Harvey Rainville, MD, Hossain Bagshahi, MD, Todd Wilson, MD, Brad Snyder, MD, Erik B Wilson, MD
University of Texas at Houston Medical School
Introduction: There are many types of fixed bands used for restriction in bariatric surgery with a multitude of reasons for the removal those bands. While Marlex or non silastic material bands can be extremely difficult to remove other challenges to removing fixed bands include the difficulty in locating the band, inability to remove all of the band, and damage to surrounding structures including gastrotomies. Removing eroded bands endoscopically may pose less risk, thereby supporting forced erosion as an easier modality than surgery, allowing revision without having to deal with the actual band at the time of definitive revision surgery.
Methods: A retrospective case series developed from a university single institution bariatric practice setting was utilized. Endpoints in the study for each type of stent included success rate of band removal, number and type of complications experienced, and length of time the stent was present.

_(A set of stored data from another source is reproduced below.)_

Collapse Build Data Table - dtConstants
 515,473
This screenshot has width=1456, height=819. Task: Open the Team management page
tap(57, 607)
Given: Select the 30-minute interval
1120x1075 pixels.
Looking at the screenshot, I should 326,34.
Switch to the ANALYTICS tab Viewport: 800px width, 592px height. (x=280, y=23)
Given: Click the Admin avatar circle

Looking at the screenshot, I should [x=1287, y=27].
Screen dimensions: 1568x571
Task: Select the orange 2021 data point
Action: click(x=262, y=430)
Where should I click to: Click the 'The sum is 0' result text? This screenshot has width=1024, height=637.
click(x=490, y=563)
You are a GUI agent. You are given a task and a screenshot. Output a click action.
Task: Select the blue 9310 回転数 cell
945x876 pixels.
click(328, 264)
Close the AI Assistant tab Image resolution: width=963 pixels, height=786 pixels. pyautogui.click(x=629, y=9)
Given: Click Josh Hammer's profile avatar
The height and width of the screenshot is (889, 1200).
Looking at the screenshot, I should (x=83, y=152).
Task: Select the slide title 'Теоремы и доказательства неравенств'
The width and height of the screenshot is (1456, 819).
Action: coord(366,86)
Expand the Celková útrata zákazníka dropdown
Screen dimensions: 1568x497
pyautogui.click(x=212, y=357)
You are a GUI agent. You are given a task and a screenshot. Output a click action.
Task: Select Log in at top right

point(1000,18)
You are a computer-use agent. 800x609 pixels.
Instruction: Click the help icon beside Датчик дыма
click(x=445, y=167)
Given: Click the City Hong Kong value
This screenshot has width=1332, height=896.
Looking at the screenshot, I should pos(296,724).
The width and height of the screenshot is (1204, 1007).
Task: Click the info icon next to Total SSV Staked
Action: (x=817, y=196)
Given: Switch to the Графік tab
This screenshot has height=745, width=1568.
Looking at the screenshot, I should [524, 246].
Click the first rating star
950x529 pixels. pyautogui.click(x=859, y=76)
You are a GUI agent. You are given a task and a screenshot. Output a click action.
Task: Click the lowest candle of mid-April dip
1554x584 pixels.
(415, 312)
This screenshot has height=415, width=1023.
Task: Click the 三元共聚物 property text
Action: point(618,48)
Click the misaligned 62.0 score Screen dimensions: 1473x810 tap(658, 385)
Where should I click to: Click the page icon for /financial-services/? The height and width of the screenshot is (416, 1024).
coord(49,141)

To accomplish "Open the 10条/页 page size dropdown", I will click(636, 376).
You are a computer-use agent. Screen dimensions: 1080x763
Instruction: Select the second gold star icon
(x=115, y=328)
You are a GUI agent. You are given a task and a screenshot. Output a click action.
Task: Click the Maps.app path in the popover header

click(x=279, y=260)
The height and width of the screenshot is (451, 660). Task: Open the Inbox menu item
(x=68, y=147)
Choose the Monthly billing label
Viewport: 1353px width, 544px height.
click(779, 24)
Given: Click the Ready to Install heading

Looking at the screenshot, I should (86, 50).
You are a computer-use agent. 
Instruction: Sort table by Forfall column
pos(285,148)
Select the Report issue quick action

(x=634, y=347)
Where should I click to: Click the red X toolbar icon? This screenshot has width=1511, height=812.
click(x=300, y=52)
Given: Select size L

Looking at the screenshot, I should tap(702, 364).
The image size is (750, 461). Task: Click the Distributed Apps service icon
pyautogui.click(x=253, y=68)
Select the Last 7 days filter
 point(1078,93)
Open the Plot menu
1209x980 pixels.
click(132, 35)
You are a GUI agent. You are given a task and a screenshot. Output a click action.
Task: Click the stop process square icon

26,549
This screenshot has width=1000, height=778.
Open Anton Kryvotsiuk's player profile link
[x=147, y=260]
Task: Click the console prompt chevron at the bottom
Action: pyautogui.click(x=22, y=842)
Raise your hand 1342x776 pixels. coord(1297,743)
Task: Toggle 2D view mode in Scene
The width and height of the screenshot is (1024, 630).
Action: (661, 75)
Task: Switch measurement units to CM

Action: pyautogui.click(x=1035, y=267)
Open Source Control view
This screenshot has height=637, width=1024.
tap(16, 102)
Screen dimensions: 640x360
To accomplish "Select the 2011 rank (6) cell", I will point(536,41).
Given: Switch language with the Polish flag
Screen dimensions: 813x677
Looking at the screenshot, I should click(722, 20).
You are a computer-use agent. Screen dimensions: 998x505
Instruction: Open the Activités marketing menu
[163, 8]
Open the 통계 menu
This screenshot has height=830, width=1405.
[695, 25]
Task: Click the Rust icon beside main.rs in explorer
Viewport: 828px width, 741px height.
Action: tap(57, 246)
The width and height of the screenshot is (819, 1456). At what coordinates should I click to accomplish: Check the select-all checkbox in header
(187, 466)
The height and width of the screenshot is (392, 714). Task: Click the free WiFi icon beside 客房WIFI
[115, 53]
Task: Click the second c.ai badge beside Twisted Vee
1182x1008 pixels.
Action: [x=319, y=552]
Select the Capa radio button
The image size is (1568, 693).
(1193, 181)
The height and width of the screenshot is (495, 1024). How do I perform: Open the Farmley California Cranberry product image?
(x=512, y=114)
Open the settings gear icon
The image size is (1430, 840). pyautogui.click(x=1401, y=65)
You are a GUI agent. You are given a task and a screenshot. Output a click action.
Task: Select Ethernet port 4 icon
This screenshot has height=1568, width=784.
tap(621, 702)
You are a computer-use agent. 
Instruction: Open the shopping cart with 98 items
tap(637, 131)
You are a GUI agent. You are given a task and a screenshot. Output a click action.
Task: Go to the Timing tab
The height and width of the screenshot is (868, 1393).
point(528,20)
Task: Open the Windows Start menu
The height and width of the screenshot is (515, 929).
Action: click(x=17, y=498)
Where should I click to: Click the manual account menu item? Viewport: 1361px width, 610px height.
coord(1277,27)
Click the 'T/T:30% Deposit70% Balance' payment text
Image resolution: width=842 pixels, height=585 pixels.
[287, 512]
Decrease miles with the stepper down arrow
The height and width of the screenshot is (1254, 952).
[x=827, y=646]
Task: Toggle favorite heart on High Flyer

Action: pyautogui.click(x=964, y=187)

Results: A total of 15 consecutive cases utilizing endoscopic stenting to actively induce fixed gastric band erosion for subsequent endoscopic removal were reviewed. There was an overall 87% success rate in complete band removal with partial removal of the remaining bands that resolved the patient’s symptoms. An overall complication rate of 27% (limited to pain and/or nausea and vomiting) was recorded and the mean time period of the placement of the stent prior to removal or attempted removal was 16.3 days.
Conclusion: Endoscopic forced erosion of fixed gastric bands is feasible, safe, and may offer an advantage over laparoscopic removal. This technique is especially applicable for gastric obstruction from fixed bands, prior to large and definitive revision surgeries, or anticipated hostile anatomy that might preclude an abdominal operation altogether.